▶ _What the exercise asks_: Scan the material for the word "agent" and copy each line where it occurs.

▶ _Provided records_:
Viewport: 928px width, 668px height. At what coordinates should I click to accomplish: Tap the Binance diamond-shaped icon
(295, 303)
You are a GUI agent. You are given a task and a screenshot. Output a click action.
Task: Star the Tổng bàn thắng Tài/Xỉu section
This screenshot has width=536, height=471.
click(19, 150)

==

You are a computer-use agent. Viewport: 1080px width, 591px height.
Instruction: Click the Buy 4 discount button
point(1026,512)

--

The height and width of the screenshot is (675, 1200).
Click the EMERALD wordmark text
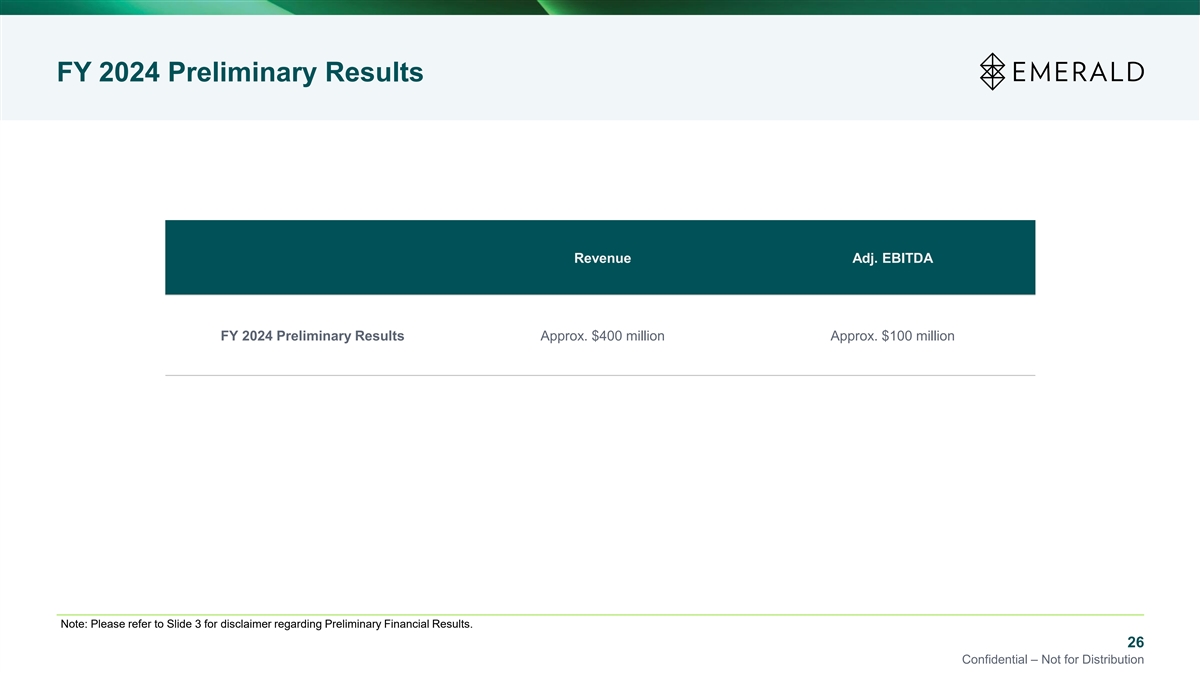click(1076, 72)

▶ _Result of the exercise_:
You are a GUI agent. You are given a task and a screenshot. Output a click action.
You are a computer-use agent. Viewport: 1080px width, 591px height.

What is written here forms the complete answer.